Integrating Evolutionary Programming and Electro-Mechanical Impedance Method for Damage Identification

Abstract

Chee-Kiong SOH 1 & Yaowen YANG 2 ABSTRACT The electro-mechanical impedance (EMI) method is a relatively new nondestructive evaluation (NDE) method which uses the electro-mechanical coupling effect of piezoceramic Lead Zirconate Titanate (PZT) transducers to measure the force impedance of the structure. Due to the electro-mechanical coupling effect of the transducers, any changes in the mechanical impedance of the structure caused by the damage will affect the electrical impedance of the transducer. By comparing the impedance spectra of the damaged structure with the baseline, i.e., the impedance spectra for the pristine structure, the damage in the structure can be assessed. The quantity of the damage is assessed by a statistically calculated damage index, such as root mean square deviation or mean absolute percentage deviation or covariance change or correlation coefficient deviation. The EMI method has shown some advantages over the conventional NDE methods. However, it is not able to simultaneously identify the location and quantify the damage. This paper presents a technique integrating evolutionary programming and the EMI method to overcome this limitation.

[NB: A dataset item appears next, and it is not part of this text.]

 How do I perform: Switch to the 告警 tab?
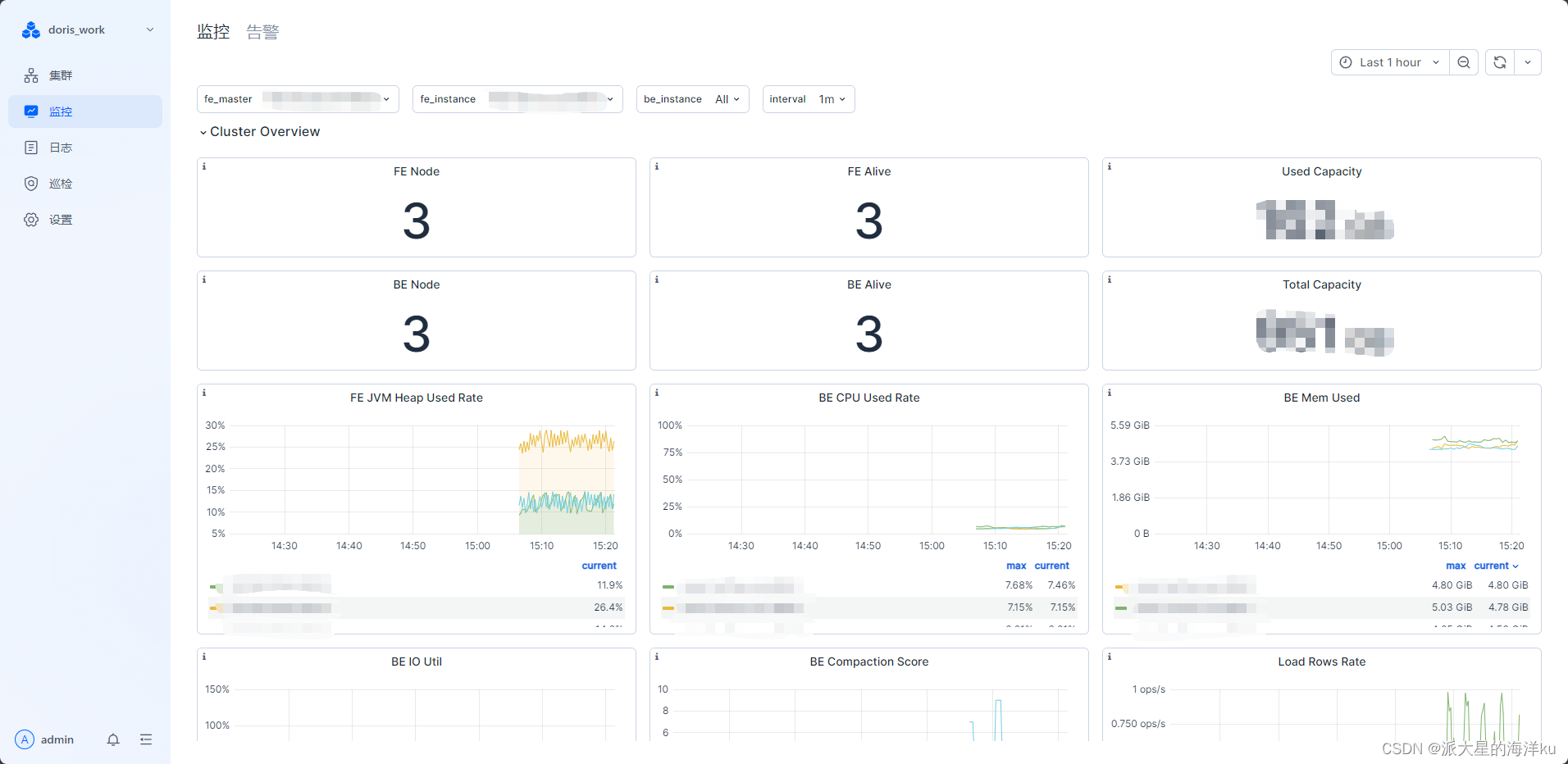[262, 31]

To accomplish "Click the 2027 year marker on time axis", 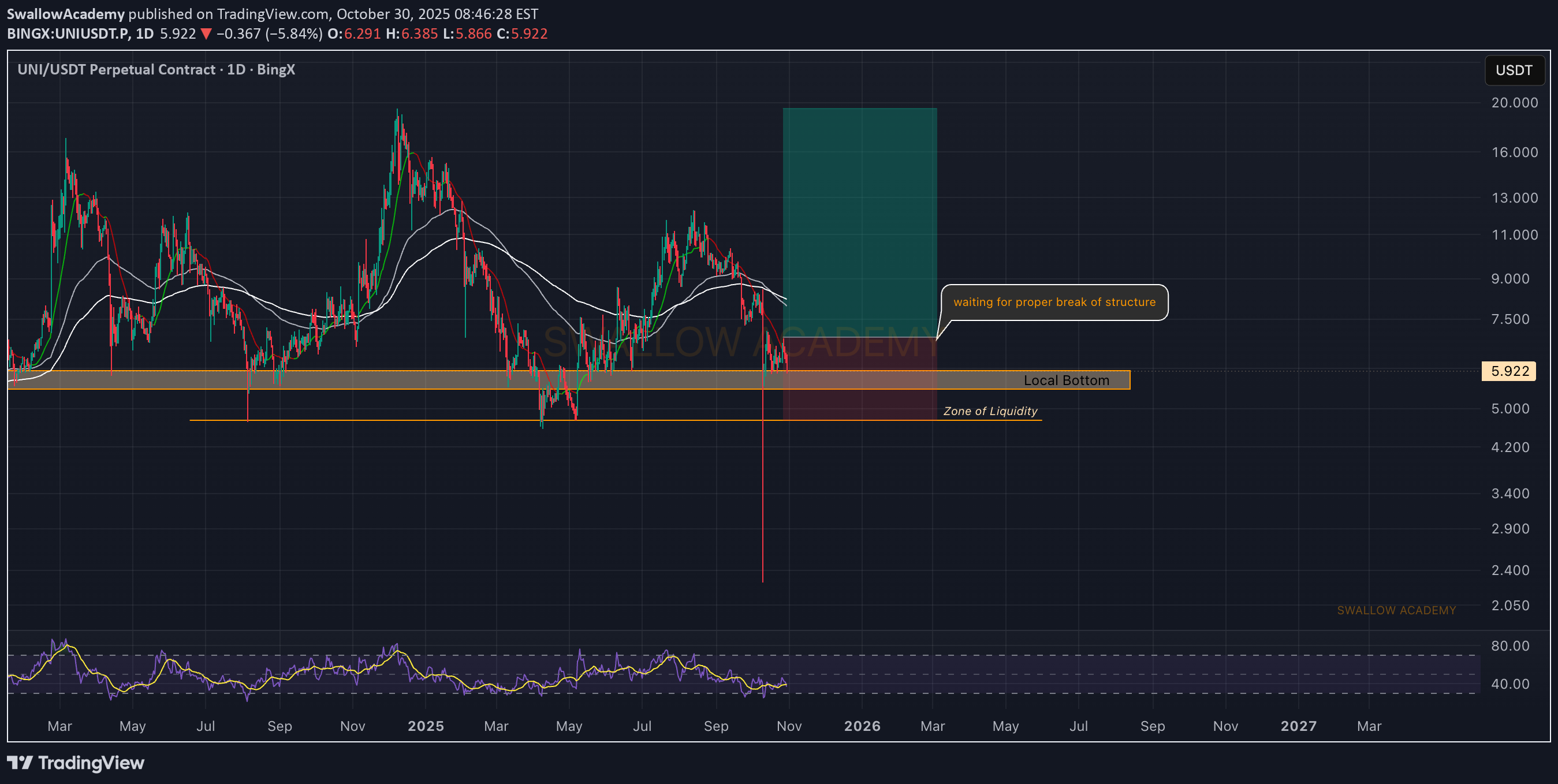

Essentially, the proposed technique first makes use of the EMI method to measure the variations of the electro-mechanical impedance of the structure. The damage is then identified by a system identification technique which is generally employed in the vibration-based method. Due to the numerous local optima in the search space, the traditional optimization strategies may not be able to find the correct solution. Evolutionary programming (EP) is then used as the system identification technique to find the global optimum. Thus, both the location and the quantity of the damage can be simultaneously identified. In order to enhance the integrated EP and EMI method, a fitness function, which can be generally applied to the other methods, is proposed to discriminate the variations caused by damages from the discrepancies caused by modelling errors. An experimental test is carried out on a cylindrical shell specimen to verify the damage detection results. The experiment demonstrated that both the location and the extent of damage can be simultaneously identified by the integrated EP-EMI method.